[Start of section]

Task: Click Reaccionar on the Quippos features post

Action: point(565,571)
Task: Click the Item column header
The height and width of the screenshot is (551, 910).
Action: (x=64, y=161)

[End of section]

WHAT THE EXERCISE ASKS:
Take the line containing "The height and" as the start and the last line of the data as the end, and reproduce that range exactly.

YOUR SOLUTION:
The height and width of the screenshot is (551, 910).
Action: (x=64, y=161)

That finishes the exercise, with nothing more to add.